You should verify if the chains “converged”. You can look at the path of the chains, as shown below. In the paper, we propose an automatic way to filter bad chains by comparing the scale of the resulting predictions (see this code, reproduced below).

This is not the case here, which is probably because the data is so small.

auto <- multi_auto[[1]]
plot_grid(
  qplot(y = auto$path_p_est) + 
    theme_bigstatsr() + 
    geom_hline(yintercept = auto$p_est, col = "blue") +
    scale_y_log10() +
    labs(y = "p"),
  qplot(y = auto$path_h2_est) + 
    theme_bigstatsr() + 
    geom_hline(yintercept = auto$h2_est, col = "blue") +
    labs(y = "h2"),
  ncol = 1, align = "hv"
)

beta_auto <- sapply(multi_auto, function(auto) auto$beta_est)
pred_auto <- big_prodMat(G, beta_auto, ind.row = ind.test, ind.col = ind.chr2)
sc <- apply(pred_auto, 2, sd)
keep <- abs(sc - median(sc)) < 3 * mad(sc)
final_beta_auto <- rowMeans(beta_auto[, keep])
final_pred_auto <- rowMeans(pred_auto[, keep])
AUCBoot(final_pred_auto, y[ind.test])
##       Mean       2.5%      97.5%         Sd 
## 0.66330593 0.56894186 0.75215811 0.04732721
# Some cleaning
rm(corr); gc(); file.remove(paste0(tmp, ".sbk"))
##            used  (Mb) gc trigger   (Mb) max used  (Mb)
## Ncells  3408861 182.1    5798727  309.7  5798727 309.7
## Vcells 81840859 624.4  133092554 1015.5 92303119 704.3
## [1] TRUE

Conclusion

We have seen how to run 3 versions of LDpred2 (“-inf”, “-grid” and “-auto”) for one chromosome.
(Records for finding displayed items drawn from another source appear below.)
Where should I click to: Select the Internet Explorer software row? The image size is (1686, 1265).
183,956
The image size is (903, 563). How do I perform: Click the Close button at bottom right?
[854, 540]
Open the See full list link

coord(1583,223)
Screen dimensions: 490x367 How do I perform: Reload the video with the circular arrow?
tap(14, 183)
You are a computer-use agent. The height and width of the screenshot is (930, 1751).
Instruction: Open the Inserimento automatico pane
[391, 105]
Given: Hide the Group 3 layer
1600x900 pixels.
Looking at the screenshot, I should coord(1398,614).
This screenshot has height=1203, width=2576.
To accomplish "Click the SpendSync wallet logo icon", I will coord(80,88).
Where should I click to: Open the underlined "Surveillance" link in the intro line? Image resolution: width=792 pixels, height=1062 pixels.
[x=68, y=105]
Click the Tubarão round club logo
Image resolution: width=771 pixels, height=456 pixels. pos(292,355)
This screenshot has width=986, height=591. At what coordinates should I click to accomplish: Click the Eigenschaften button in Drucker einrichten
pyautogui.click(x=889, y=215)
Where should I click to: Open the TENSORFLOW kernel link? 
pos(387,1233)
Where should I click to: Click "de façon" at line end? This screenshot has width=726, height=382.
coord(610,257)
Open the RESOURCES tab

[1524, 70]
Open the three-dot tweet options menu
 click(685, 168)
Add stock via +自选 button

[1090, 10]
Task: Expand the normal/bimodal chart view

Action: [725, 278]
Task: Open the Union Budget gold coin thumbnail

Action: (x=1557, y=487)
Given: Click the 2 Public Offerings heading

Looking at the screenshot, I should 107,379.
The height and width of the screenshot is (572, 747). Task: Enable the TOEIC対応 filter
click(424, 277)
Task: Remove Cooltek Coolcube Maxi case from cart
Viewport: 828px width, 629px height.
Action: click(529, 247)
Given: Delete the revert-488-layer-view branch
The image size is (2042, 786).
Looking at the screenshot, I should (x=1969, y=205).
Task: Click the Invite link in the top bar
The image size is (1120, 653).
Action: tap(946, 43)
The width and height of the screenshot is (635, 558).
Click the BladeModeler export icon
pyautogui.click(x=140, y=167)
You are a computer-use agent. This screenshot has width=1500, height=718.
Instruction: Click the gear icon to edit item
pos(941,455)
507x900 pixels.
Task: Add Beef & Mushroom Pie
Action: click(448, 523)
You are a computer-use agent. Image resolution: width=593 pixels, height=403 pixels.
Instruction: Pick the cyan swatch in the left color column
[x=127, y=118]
Note that we now recommend to run LDpred2 genome-wide, contrary to what was shown in the first versions of this tutorial. The only difference it makes is when building the SFBM (the sparse LD matrix on disk), you need to build it so that it contains all variants genome-wide (see e.g. this code).

Reference

Privé, F., Arbel, J., & Vilhjálmsson, B. J. (2020). LDpred2: better, faster, stronger. BioRxiv.